Somehow, I think he’s full of it.However, I will do the decent thing in this case for him, even he never did for me.
Except for that little rant at the end, I write this post for Chef to use in refute of any drug accusations that might come up in court. The rant part was all me, for me, because I got worked up with indignation at his statement. 🙂
PS: I do have to wonder, though. How many people are there out in the world that has someone writing a blog about them? Adulterous, hot affairs. Angry wives, wrathful husbands. Corrupt business partners. Secret stuff for people to find on the internet. I’ll bet there are butts puckering all over the world!!!
16 responses to “Decency In Action”
This is a fine line I Find myself struggling with too in wanting to write about things going on but not wanting to put someone else on blast who has no say so in the matter… but it’s my blog and my story and my life… but I still hesitate and question what’s ok at this point and what’s not. I stay vague and focused on my side and my feelings rather than his details but it’s a tough balance to find.
I’m not really sure if I shared too much or not either. I have read other people’s blogs, and I can honestly say, I could have been a whole lot worse.
Yeah I think we always can. While I feel the need to shield and protect, I also think that if everyone did that and no one ever wrote the hard truth, people wouldn’t heal. It would rob the world of knowing there are others out there in similarvsiruations and they got theough to the other side. If we never gave details or spoke the truth, neither we nor anyone else would find freedom from it.
Bird, it sounds to me as though you are processing here. I’ve followed you for quite a while now, and from this end, it seems to me as though you have acted with integrity. You have given Chef access to everything, and you know, he could have responded, and my guess is that you would have let him have the floor.
Deep pain often produces some of the most instructive guidance, and I think you have gone out of your way to make sure that is the point of the whole Chef/Bird narrative. Have you torched some things along the way? Perhaps. But this only adds to the authentic, heartwrenching truthfulness of your account.
Chef destroyed some of the things that are closest to a woman’s heart-intimacy, relationships with children, public relationships, material goods- honestly, any normal woman would have been at least tempted to wreak some actual havoc, instead of virtual.

+ + + +

To do:
**A)** According to the blog excerpt, how many responses did the post "Decency In Action" receive?
**B)** Please carry on the blog excerpt from the point where it stops.
The listing comes from a separate source.

Provided data:
+ + + +

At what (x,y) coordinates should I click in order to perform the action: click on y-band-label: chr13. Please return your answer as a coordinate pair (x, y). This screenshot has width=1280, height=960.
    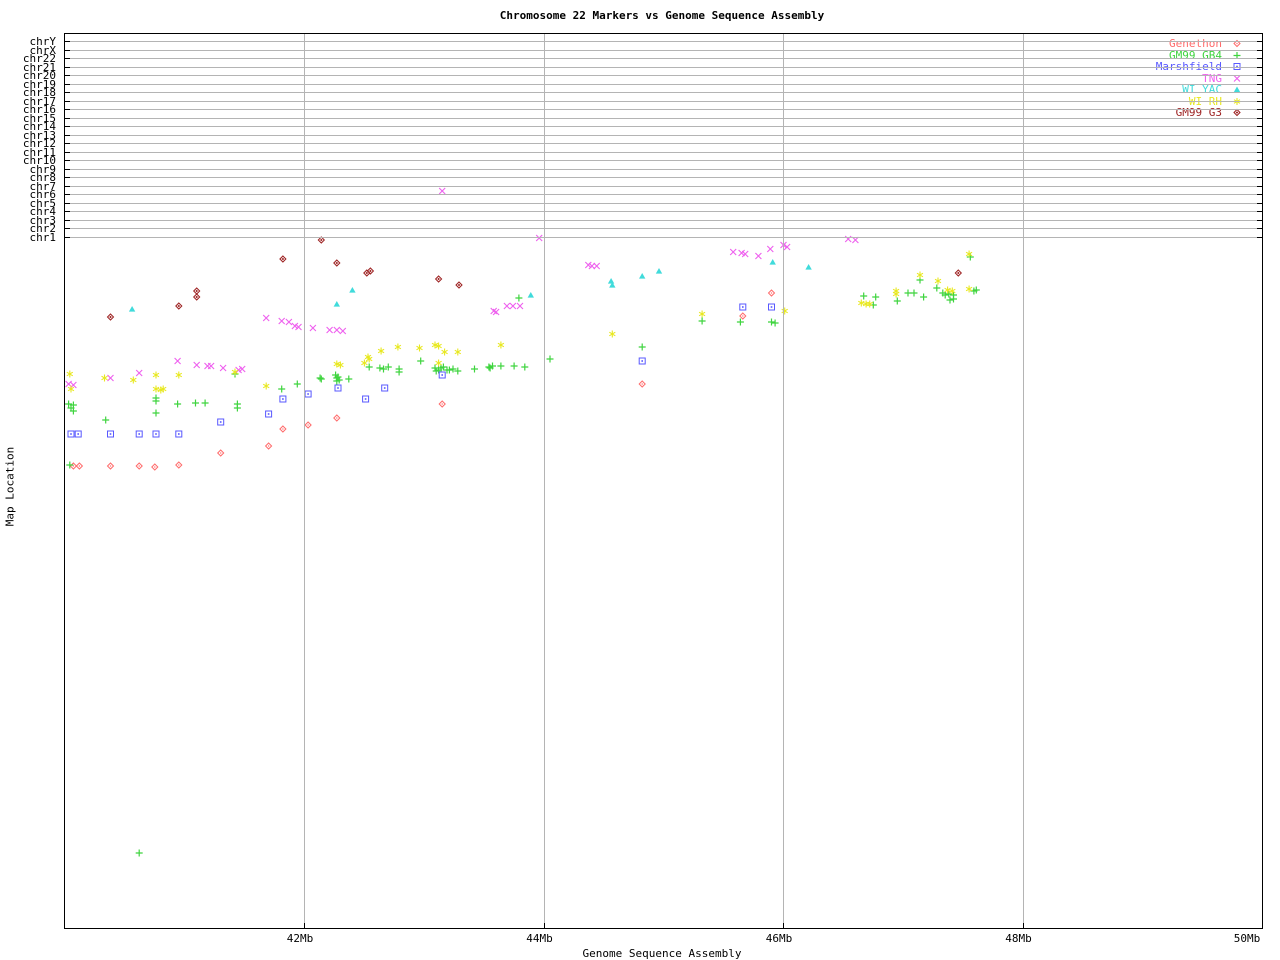
    Looking at the image, I should click on (39, 135).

+ + + +

Answers for each item:
**A)** 16

**B)**
I would be utterly flabbergasted if any of your writings damaged Chef legally in any way. I suppose it’s possible, but your disclaimer there was sound, I would think. And if he’s changed his errant ways from the past? More power to him. Perhaps he’ll be decent this go ’round. I doubt it , but what do I know. Perhaps he’s reformed from who he was, then your blog might be used to his benefit- a sort of “Look! Your honor! I used to be a complete jackass! Now I’m Man of the Year!” Whatever. In the meantime, please do not lose sight of the hundreds and hundreds of women you have really helped out a lot over this hard time, because of this hard time. I am among them, and remain,
You made me cry , Vic. Thank you.
When I write my posts, I include as little as possible about my ex, leaving in just enough to tell the story, but not enough to bash him. During our marriage, he did way too much of that, telling his tale of woe to any woman who would listen. I’d like to think I’m better than him.
Well, I can honestly say I behaved better than he did. But only because he set the bar really, really, really low.
Ah Bird . .I’m so thankful for all the supportive and wonderful comments you are getting. I just had to comment on the P.S. note you added at the end. I will be laughing for weeks, if not months, over butts puckering!!!! LOL! Thank you for being you!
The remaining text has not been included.